Tetapi, sesudah dua kekuatan pilar AS di dunia Arab, yaitu Tunisia dan Mesir ambruk akibat gerakan rakyat melalui "revoluis", dan Obama menghadapi kritikan dari dalam pemerintahannya, Obama menjanjikan "babak baru" dalam diplomasi AS. Sekarang Obama menempatkan Washington pada posisi mendukung gerakan pro-demokrasi. Seperti yang sekarang terjadi di Mesir, Tunisia dan Libya, dan Suriah.

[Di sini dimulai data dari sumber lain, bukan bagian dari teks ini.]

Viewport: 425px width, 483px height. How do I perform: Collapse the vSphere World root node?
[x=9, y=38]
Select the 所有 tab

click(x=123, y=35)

Bahkan AS juga mengkritik sekutu utama, yang selama ini, AS menempatkan pangkalan militernya, dan menjadi pusat gerakan militer AS, yaitu Bahrain.
Sekali lagi Presiden Obama menegaskan perubahan menuju sebuah bentuk pendekatan baru di dunia Arab dan Timur Tengah, sekaligus AS ingin mencapai solusi terhadap status quo yang mandeg tentang solusi konflik Israel-Palestina, yang sebenarnya akibat sikap Israel, yang tidak mau mundur dari pendudukannya terhadap wilayah Arab.
Ketika malam hari, Barack Obama menerima kunjungan Perdana Menteri Israel, Binyamin Netanyahu, di Gedung Putih, justru Obama menunjukkan frustrasinya dengan tidak adanya kemajuan menuju perdamaian. Persoalan yang sangat mendasar persoalan Palestina, menyangkut tapal batas wilayah, dan hak kembali rakyat Palestina, pembebasan tahanan, dan status Jerusalem. Seperti tuntutan negara Arab yang mentuntut perbatasannya sebelum perang tahun 1967. Tetapi, Israel dengan sendirinya menolak. Obama, mengatakan, "Saya mimpi negara Yahudi yang demokratis, dan tidak dapat dipenuhi dengan pendudukan yang permanen," tegasnya
Substansi pidato Obama yang menyangkut masalah Palestina, tak ada yang baru, justru Obama menjadi corong para rabbi Yahudi dan lobbi Yahudi, seperti AIPAC, yang jelas-jelas Obama marah atas inisiatif dari pemerintahan Palestina, yang akan mengumumkan secara sepihak kemederdakaanya di bulan September nanti. Pemerintahan akan mengumumkan de facto kemerdekaannya di PBB, dan ini sebagai langkah simbolik secara politik.
Netanyahu mengatakan dia menghargai pesan perdamaian Obama. Namun menolak "dipertahankan" perbatasan tahun 1967. Pemimpin Zionis itu, menyatakan secara terang-terangan menolak pembagian kontrol keamanan. Israel ingin mengontrol seluruh wilayah Gaza dan Tepi Barat. "Tidak seharusnya negara Palestina didirikan dengan mengorbankan "Eksistensi Israel", ujar Netanyahu.
Perdamaian di dunia Arab dan Timur Tengah, selamanya tidak pernah akan terjadi, selama masih ada Israel, dan negara Zionis itu, tetap menjajah dan melakukan kejahatan terhadap rakyat Palestina.
Para pemimpin Barat, termasuk Presiden AS Barack Obama, tidak dalam posisi yang adil, jika sudah menyangkut masalah konflik Arab-Israel. Karena ini sudah menjadi sebuah aksiomatik, bahwa Barat dan AS selalu mendukung negara Zionis, karena kelahirannya negara Zionis-Israel itu, merupakan "buah karya" Barat dan AS. Tidak mungkin Obama akan mengingkarinya. Selamanya Barat dan AS akan tetap mjenjadi "back bone" dari rezim Zionis-Israel.
Dukungan kepada rezim-rezim baru yang merupakan produk dari gerakan pro-demokrasi, dan perubahan serta reorientasi kebijakan luar negeri AS, hanyalah AS ingin memposisikan diri mereka kembali, dan tetap mempunyai kontrol terhadap rezim-rezim yang baru muncul di dunia Arab dan Timur Tengah, sembari tetap mempertahankan rezim Zionis-Israel. Dengan demokrasi yang sekarang tumbuh di dunia Arab dan Timur Tengah akan mengurangi potensi ancaman keamanan bagi negara Zionis itu.
Mitt Romney, seorang tokoh konservatif AS, mengatakan bahwa Presiden Obama "telah dilemparkan Israel di bawah bus", ucapnya.
Betapa Obama yang menyampaikan pidato di Gedung Putih, hanyalah corongnya Israel, yang penuh dengan kemunafikan. Obama menawarkan solusi, dan tanpa solusi. Karena Obama dan AS serta Barat, tidak mengubah posisinya terhadap Israel. Obama, AS dan Barat, hanyalah pelayan Yahudi, yang sangat jahat. Wallahu’alam.